Cette étude de 130 pages publiée en anglais, intitulée «Naviguer dans les politiques industrielles», met en lumière l'importance croissante des politiques industrielles dans la transformation économique des pays émergents et développés. Ces politiques, définies comme des interventions stratégiques visant à restructurer la production économique, sont présentées comme des outils essentiels pour relever des défis majeurs tels que la transition écologique, le renforcement des infrastructures et l'attraction des investissements directs étrangers (IDE).

Dans un contexte de renouveau des politiques industrielles à l’échelle mondiale, plusieurs tendances se dessinent, notamment des stratégies visant à stimuler ou protéger les intérêts nationaux à travers des mesures comme les subventions, les barrières tarifaires ou les restrictions commerciales. Cependant, la BERD alerte sur les conséquences potentielles de cette résurgence, qui pourrait compromettre la coopération internationale et affecter de manière disproportionnée les pays les plus pauvres, en limitant leur accès aux chaînes de valeur mondiales et en amplifiant les disparités économiques.

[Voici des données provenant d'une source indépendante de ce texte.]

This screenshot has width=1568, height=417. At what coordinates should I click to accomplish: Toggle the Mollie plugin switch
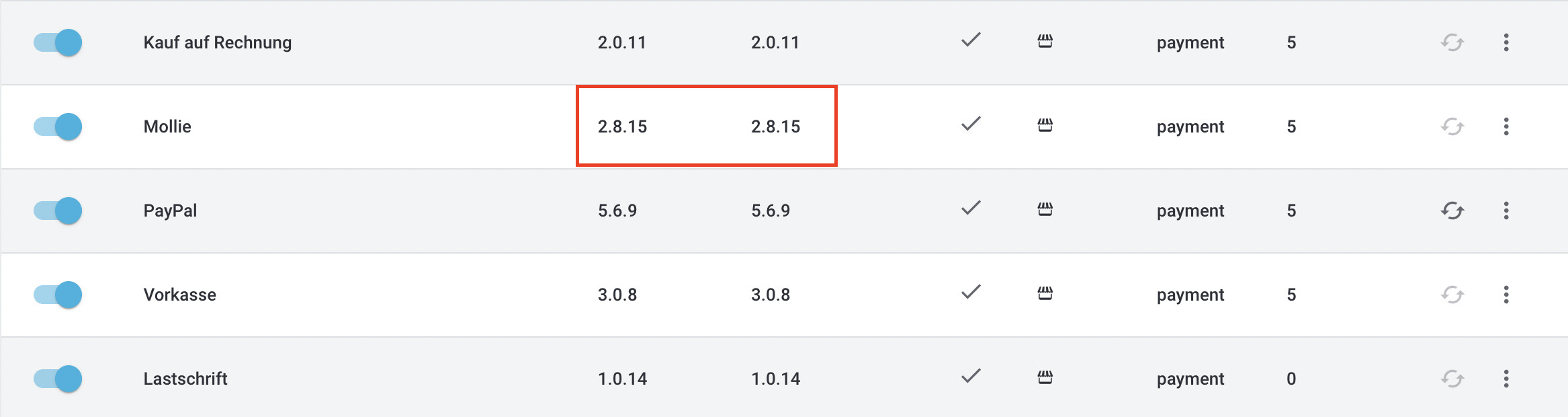click(x=58, y=126)
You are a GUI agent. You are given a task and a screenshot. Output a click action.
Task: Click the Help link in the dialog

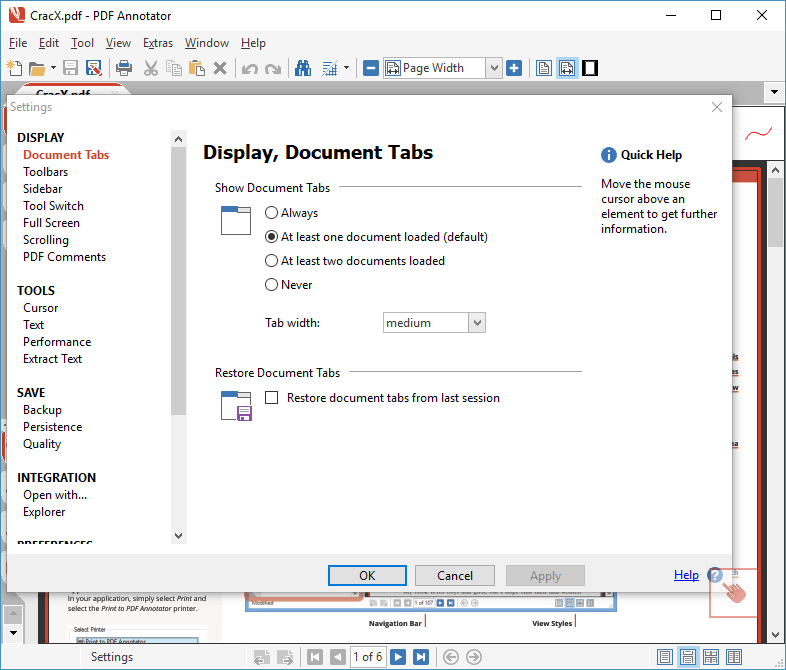coord(686,575)
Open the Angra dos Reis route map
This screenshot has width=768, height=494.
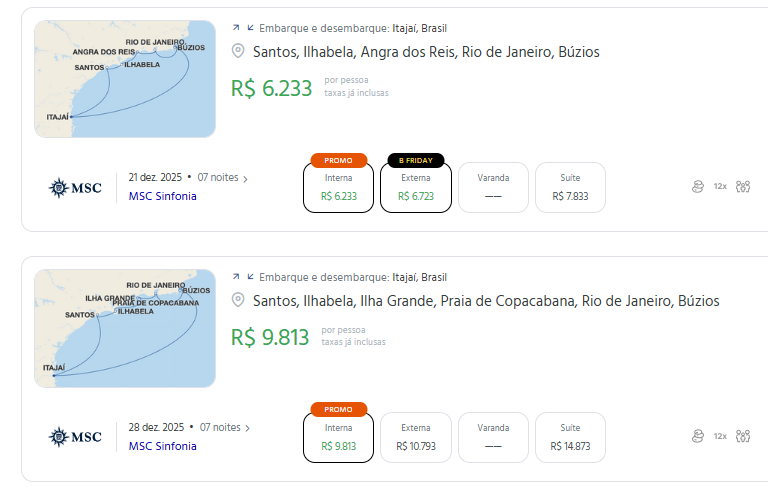coord(124,79)
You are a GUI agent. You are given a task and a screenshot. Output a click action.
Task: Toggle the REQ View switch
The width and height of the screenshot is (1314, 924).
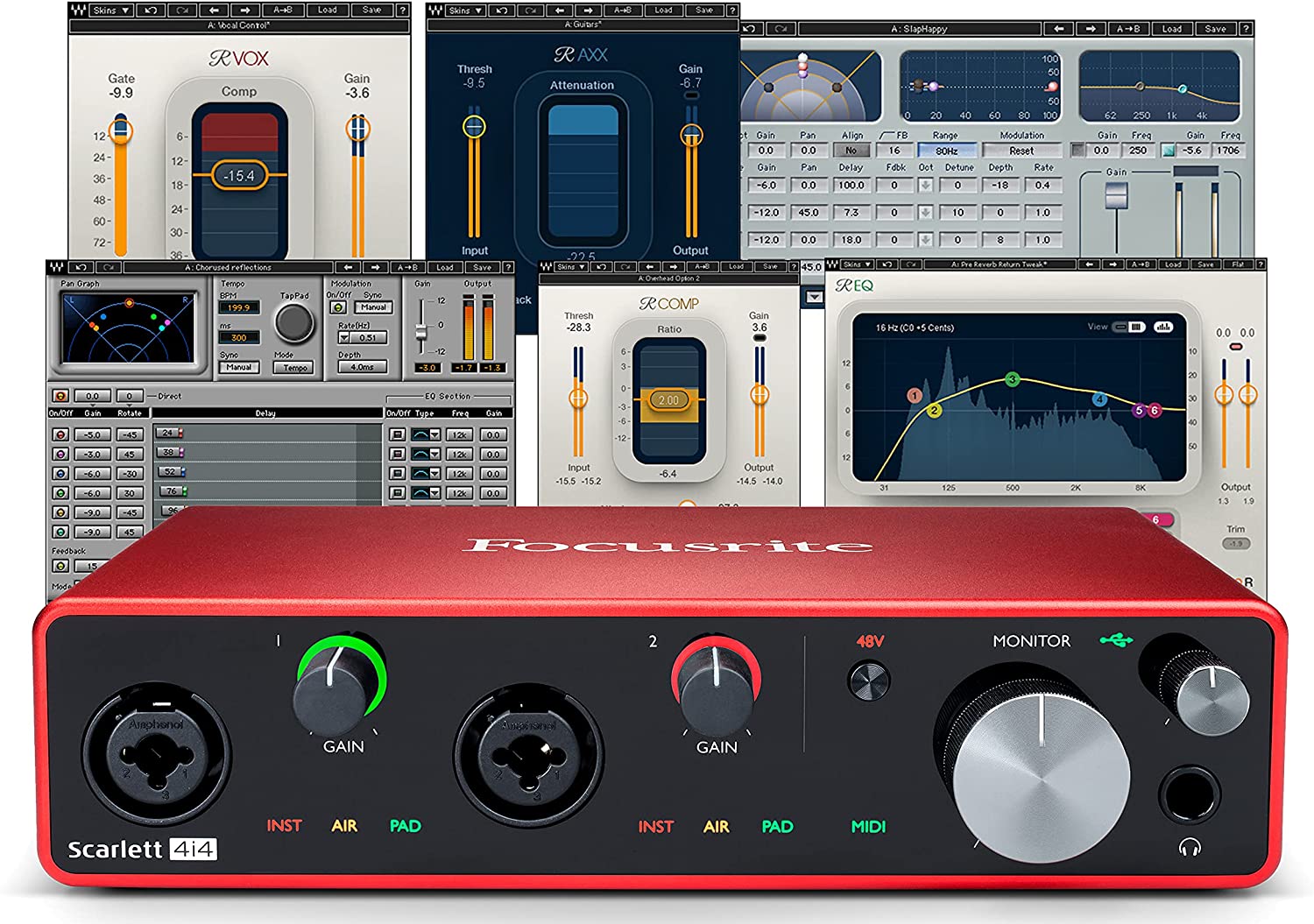(1129, 327)
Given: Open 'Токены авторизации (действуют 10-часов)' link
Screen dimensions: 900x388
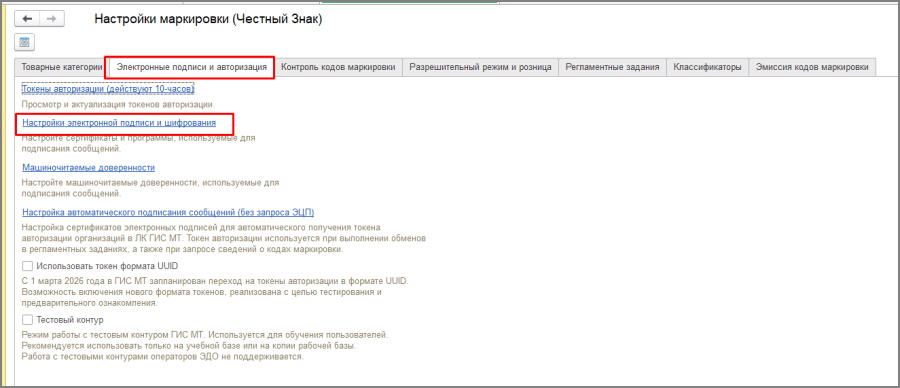Looking at the screenshot, I should coord(108,89).
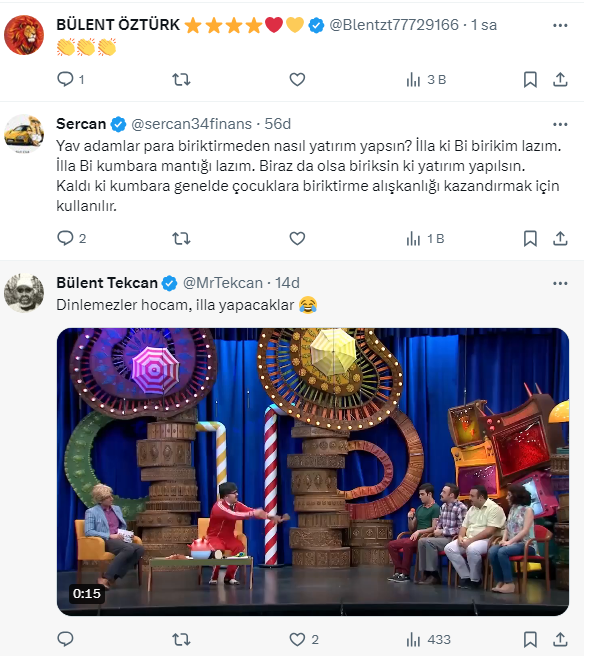
Task: Retweet Sercan's post about kumbara
Action: coord(181,238)
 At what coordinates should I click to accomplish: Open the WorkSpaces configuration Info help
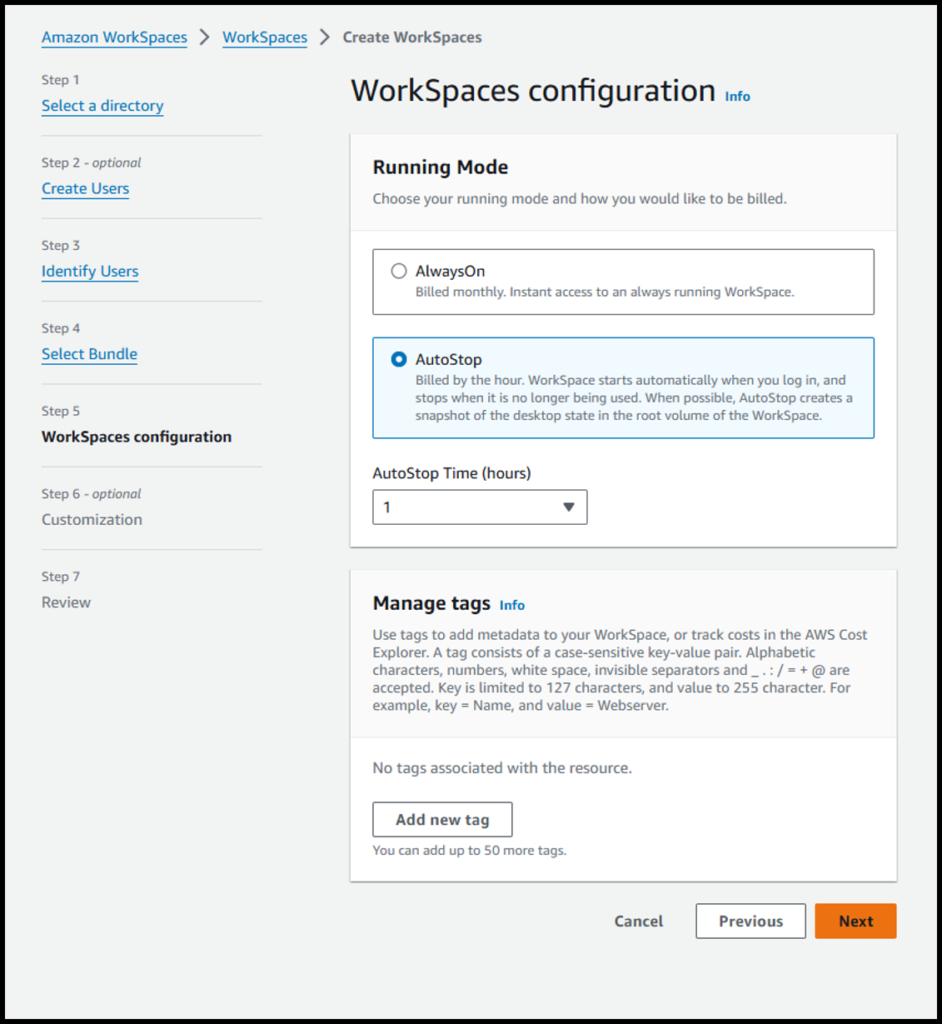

Le Rapport s'appuie sur des analyses innovantes pour explorer comment les politiques industrielles, bien que porteuses d'opportunités de croissance et de transition économiques, peuvent également engendrer des tensions commerciales et des effets négatifs pour les pays n'ayant pas les moyens d’adopter de telles stratégies.
Malgré ces risques, certains pays émergents, comme le Maroc, illustrent comment des politiques industrielles bien conçues peuvent dynamiser la compétitivité nationale et l'intégration dans les chaînes de valeur mondiales.

L'exemple du Maroc

«L'exemple du Maroc montre comment une politique industrielle bien conçue peut aider les pays à accroître leur participation aux chaînes de valeur mondiales dans le secteur manufacturier. Cela peut être réalisé en augmentant la production et en montant dans la chaîne de valeur, même sur des marchés mondiaux hautement compétitifs», souligne le Rapport. L’étude indique qu’au cours des 15 dernières années, le Maroc a mis en œuvre une série de stratégies industrielles visant à développer des secteurs manufacturiers compétitifs à l'échelle mondiale, avec un accent particulier sur les secteurs de l'automobile et de l'aéronautique. L'une de ces initiatives était le Plan national pour l'émergence industrielle (PNEI) 2009-2015, qui visait à créer 220.000 emplois et à augmenter les exportations de 11 milliards de dollars, principalement en attirant les investissements directs étrangers (IDE), en formant 94.000 travailleurs qualifiés et en renforçant la coopération entre les secteurs public et privé dans les domaines ciblés.

Ce Plan a été suivi par le Plan d'accélération industrielle (PAI) 2014-2020, encore plus ambitieux, qui a plus que doublé l'objectif en matière d'emplois. En outre, le gouvernement marocain a investi 15 milliards de dollars dans les infrastructures entre 2010 et 2015 et a établi des Zones économiques spéciales (ZES) dans des emplacements stratégiques tels que Casablanca, Kénitra et Tanger.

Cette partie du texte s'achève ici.